## EXERCISE
Summarize the IRC discussion about tmpfs and the default pager in two sentences.

## PROVIDED PASSAGE

■ ■ ■ ■ ■ ■ ■

IRC, freenode, #hurd, 2010

<slpz> humm... why does tmpfs try to use the default pager? that's a bad
  idea, and probably will never work correctly...
* slpz is thinking about old issues
<slpz> tmpfs should create its own pagers, just like ext2fs, storeio...
<slpz> slopez@slp-hurd:~$ settrans -a tmp /hurd/tmpfs 10M
<slpz> slopez@slp-hurd:~$ echo "foo" > tmp/bar
<slpz> slopez@slp-hurd:~$ cat tmp/bar
<slpz> foo
<slpz> slopez@slp-hurd:~$ 
<slpz> :-)
<pochu> slpz: woo you fixed it?
<slpz> pochu: well, it's WIP, but reading/writing works...
<slpz> I've replaced the use of default pager for the standard pager
  creation mechanism
<antrik> slpz: err... how is it supposed to use swap space if not using the
  default pager?
<antrik> slpz: or do you mean that it should act as a proxy, just
  allocating anonymous memory (backed by the default pager) itself?
<youpi> antrik: the kernel uses the default pager if the application pager
  isn't responsive enough
<slpz> antrik: it will just create memory objects and provide zerofilled
  pages when requested by the kernel (after a page fault)
<antrik> youpi: that makes sense I guess... but how is that relevant to the
  question at hand?...
<slpz> antrik: memory objects will contain the data by themselves
<slpz> antrik: as youpi said, when memory is scarce, GNU Mach will start
  paging out data from memory objects to the default pager
<slpz> antrik: that's the way in which pages will get into swap space
<slpz> (if needed)
<youpi> the thing being that the tmpfs pager has a chance to select pages
  he doesn't care any more about
<antrik> slpz: well, the point is that instead of writing the pages to a
  backing store, tmpfs will just keep them in anonymous memory, and let the
  default pager write them out when there is pressure, right?
<antrik> youpi: no idea what you are talking about. apparently I still
  don't really understand this stuff :-(
<youpi> ah, but tmpfs doesn't have pages he doesn't care about, does it?
<slpz> antrik: yes, but the term "anonymous memory" could be a bit
<slpz> antrik: in GNU Mach, anonymous memory is backed by a memory object
  without a pager. In tmpfs, nodes will be allocated in memory objects, and
  the pager for those memory objects will be tmpfs itself
<antrik> slpz: hm... I thought anynymous memory is backed by memory objects
  created from the default pager?
<antrik> yes, I understand that tmpfs is supposed to be the pager for the
  objects it provides. they are obviously not anonymoust -- they have
  inodes in the tmpfs name space
<antrik> but my understanding so far was that when Mach returns pages to
  the pager, they end up in anonymous memory allocated to the pager
  process; and then this pager is responsible for writing them back to the
  actual backing store
<antrik> am I totally off there?...

■ ■ ■ ■ ■ ■ ■

## DATA EXCERPT
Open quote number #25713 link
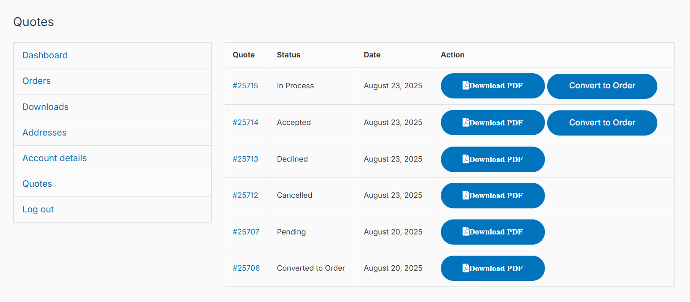Image resolution: width=690 pixels, height=302 pixels. click(x=245, y=159)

■ ■ ■ ■ ■ ■ ■

## OUTPUT OF THE EXERCISE
Slpz questions why tmpfs uses the default pager, argues that it should create its own pagers like ext2fs and storeio, and shows a work-in-progress version in which reading and writing work after the default pager was replaced with the standard pager creation mechanism. When antrik asks how swap space would then be used, slpz explains that tmpfs will create memory objects and supply zero-filled pages after page faults, while GNU Mach pages data out to the default pager when memory is scarce, though antrik still doubts his own understanding of how pages returned to a pager reach the backing store.